• **SOURCE PASSAGE**:

┌────────

Blog What’s next after COP30: Building coalitions will ensure Global Mutirão delivers climate action

What’s next after COP30: Building coalitions will ensure Global Mutirão delivers climate action

COP30 Brasil logoIn the face of complex challenges, the Alliance finds hope in coalitions established at COP30: three initiatives to boost resilient landscapes and measure carbon removal. Countries’ continued commitments and climate-smart investments offer a model to inspire further food systems transformation.

COP30 in Belém convened at a moment when the world can no longer afford incrementalism. Temperatures are rising, extreme weather events are disrupting lives, and conflict and migration are being exacerbated by climate vulnerabilities. Ecosystems are degrading faster than they can recover. Against a complex geopolitical landscape, the summit elevated the concept of Global Mutirão, inspired by the Tupi-Guarani tradition of collective action, as a guiding ethos for climate ambition, reiterating the importance of collaboration to confront the scale of today’s climate challenges. Over two weeks, negotiators, Indigenous leaders, scientists, and practitioners worked to advance measurable progress, including through the operationalization of the Global Goal on Adaptation (GGA), the first global framework to track resilience outcomes and guide adaptation finance to the sectors most at risk, including agriculture and food systems.

Three coalitions to accelerate solutions 

The spirit of Global Mutirão took concrete form through a new generation of coalitions designed to transform climate commitments into implementable action. The Alliance played a central role in launching and supporting three major initiatives:

  • RAIZ (Resilient Agriculture Investment for net-Zero land degradation)
  • TERRA (Together for the Expansion of Resilient and Restorative Agroforestry and Agroecology)
  • And the Global Carbon Alliance

These share a common architecture: they unite governments, research institutions, farmer organizations, and financial partners around actionable frameworks that bridge the gap between scientific evidence and on-the-ground implementation.

1. RAIZ addresses one of agriculture's most pressing challenges—over 1.6 billion hectares of degraded agricultural land worldwide—by mobilizing diverse financing sources to support landscape restoration. The initiative maps degraded lands, identifies investable solutions, and connects countries with technical and financial partners to design restoration projects tailored to local needs.

└────────

• **TASK DESCRIPTION**: Transcribe the COP30 blog post word for word, from "Three coalitions to accelerate" up to and including "and on-the-ground implementation.".

• **RECORDED DATA**:
┌────────

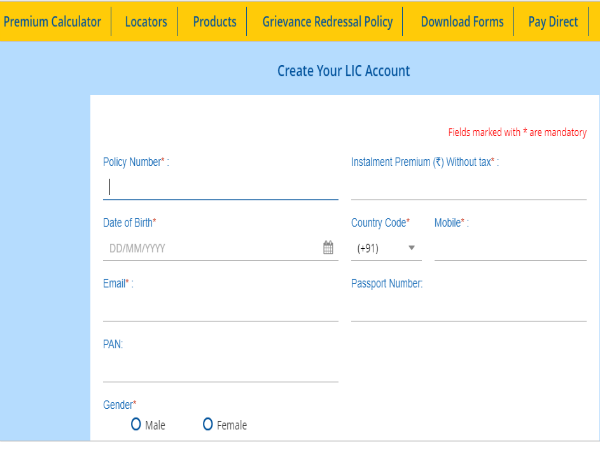Image resolution: width=600 pixels, height=450 pixels.
Task: Focus the Policy Number input field
Action: (x=220, y=187)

└────────

• **RESULT OF THE TASK**:
Three coalitions to accelerate solutions 

The spirit of Global Mutirão took concrete form through a new generation of coalitions designed to transform climate commitments into implementable action. The Alliance played a central role in launching and supporting three major initiatives:

  • RAIZ (Resilient Agriculture Investment for net-Zero land degradation)
  • TERRA (Together for the Expansion of Resilient and Restorative Agroforestry and Agroecology)
  • And the Global Carbon Alliance

These share a common architecture: they unite governments, research institutions, farmer organizations, and financial partners around actionable frameworks that bridge the gap between scientific evidence and on-the-ground implementation.